La saison des amours
Au retour des premiers crocus, des chatons de saules et des premières feuilles tendres, les couples se mettent à l’ouvrage : le chant, très aigu, est rarement émis en dehors des conflits de voisinage et de la formation des couples – ce qui ne facilite pas la détection de l’espèce. Comme le grand tétras, l’accouplement est précédé d’une parade nuptiale, queue en éventail et ailes au ras du sol, avec de petits sauts et vols battus. Contrairement au grand coq et à ses arènes de parade regroupant plusieurs coqs et femelles, la parade se passe dans la stricte intimité du couple.
Après une couvaison au sol, dans un nid qui est une simple cuvette bien à l’abri des regards, et à condition que les sangliers ou les renards ne les aient pas croqués, les poussins éclosent. Ils quittent rapidement et définitivement leur nid et la poule les mène dans le sous-bois à la recherche de nourriture. Pour assurer leur croissance, très rapide, ils ont besoin de protéines. Les insectes constituent le gros des repas des poussins pendant deux à trois semaines.
S’ils réussissent à échapper aux prédateurs et à survivre aux épisodes de mauvais temps, la famille va se disperser petit à petit. C’est la phase périlleuse de la recherche d’un territoire qui commence, les jeunes pouvant se déplacer sur d’assez grandes distances, alors que le couple parental retrouve sa solitude, profitant des baies et des graines offertes par l’automne. Les oreilles attentives entendent parfois aussi quelques chants à cette saison, probablement destinés à renforcer la cohésion du couple et à éloigner d’éventuelles jeunes gélinottes à la recherche d’un territoire.
Des actions pour son habitat et des tentatives de suivi
C’est la partie hivernale de l’habitat, dominée par les résineux et les bois tendres, qui fait le plus souvent défaut dans les forêts de montagne du Parc. Avec les forestiers et les propriétaires, le Parc s’engage depuis 20 ans pour améliorer l’habitat de la petite poule fantôme menacée par des forêts trop régulières, en essayant de favoriser en particulier cet habitat hivernal et de petites clairières bien abritées des regards.

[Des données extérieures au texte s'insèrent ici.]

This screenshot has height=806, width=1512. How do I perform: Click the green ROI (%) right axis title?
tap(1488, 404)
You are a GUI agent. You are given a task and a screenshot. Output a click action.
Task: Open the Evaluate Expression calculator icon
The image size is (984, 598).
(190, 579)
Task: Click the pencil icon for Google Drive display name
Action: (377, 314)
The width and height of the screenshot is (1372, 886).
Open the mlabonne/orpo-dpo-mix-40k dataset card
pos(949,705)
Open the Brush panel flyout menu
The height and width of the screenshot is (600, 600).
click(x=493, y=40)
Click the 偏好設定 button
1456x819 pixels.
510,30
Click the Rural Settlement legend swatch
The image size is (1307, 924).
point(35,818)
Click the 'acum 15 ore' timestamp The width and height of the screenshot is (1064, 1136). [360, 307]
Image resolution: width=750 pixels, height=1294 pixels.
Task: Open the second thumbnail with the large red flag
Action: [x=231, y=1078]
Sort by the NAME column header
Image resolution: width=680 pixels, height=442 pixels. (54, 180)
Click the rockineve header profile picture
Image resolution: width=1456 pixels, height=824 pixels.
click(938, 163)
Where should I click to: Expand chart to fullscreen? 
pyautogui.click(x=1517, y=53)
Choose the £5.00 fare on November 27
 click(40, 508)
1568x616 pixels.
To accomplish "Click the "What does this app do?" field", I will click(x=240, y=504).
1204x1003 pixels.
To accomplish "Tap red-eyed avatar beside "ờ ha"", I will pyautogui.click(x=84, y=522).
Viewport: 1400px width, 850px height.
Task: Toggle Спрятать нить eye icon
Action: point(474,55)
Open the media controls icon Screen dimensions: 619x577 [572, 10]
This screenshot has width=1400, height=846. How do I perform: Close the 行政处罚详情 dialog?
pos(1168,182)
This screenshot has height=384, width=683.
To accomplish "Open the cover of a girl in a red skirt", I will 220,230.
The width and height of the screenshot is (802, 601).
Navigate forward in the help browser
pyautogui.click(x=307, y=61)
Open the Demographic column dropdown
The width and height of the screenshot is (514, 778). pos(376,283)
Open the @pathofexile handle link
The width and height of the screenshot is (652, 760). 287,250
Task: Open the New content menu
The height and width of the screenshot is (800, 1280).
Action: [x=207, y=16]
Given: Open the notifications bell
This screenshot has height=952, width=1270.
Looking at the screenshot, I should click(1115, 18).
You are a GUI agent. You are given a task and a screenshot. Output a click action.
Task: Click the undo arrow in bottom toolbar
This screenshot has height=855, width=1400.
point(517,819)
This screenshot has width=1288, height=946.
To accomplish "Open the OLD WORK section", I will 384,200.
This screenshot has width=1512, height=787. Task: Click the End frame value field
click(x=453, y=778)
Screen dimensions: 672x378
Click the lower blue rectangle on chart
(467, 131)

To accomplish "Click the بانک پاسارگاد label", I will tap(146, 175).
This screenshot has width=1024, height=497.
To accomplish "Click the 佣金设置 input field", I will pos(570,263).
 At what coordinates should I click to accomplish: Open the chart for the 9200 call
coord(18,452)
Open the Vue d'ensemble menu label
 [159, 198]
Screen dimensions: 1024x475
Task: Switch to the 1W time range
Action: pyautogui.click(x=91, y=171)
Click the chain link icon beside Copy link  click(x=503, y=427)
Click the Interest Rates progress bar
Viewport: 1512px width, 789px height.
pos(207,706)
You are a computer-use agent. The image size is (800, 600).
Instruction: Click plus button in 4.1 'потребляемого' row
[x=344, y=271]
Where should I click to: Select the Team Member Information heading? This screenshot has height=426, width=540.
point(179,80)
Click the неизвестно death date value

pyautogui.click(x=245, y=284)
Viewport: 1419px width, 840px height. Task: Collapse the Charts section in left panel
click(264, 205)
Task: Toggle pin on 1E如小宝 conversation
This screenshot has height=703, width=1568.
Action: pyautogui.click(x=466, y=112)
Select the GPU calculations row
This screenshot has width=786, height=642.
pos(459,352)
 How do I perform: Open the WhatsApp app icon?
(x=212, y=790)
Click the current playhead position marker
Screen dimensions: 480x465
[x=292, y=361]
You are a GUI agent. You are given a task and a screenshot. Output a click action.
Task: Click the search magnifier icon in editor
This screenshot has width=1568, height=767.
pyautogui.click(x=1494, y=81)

Ne serait-ce que pour évaluer la pertinence des actions engagées, savoir comment se portent les gélinottes dans le Parc est important. Des recherches d’indices en hiver (tels que des traces de pattes ou des crottes) menées entre 2013 et 2019 par le Parc et la Station ornithologique suisse de Sempach ont permis d’y voir nettement plus clair sur sa répartition. Le manque de neige de ces derniers hivers rend cependant cette méthode difficile à répéter. De nouvelles techniques, comme le suivi acoustique automatisé, sont envisagées en collaboration avec la Station ornithologique et les cantons pour préciser l’évolution des populations de la petite poule fantôme.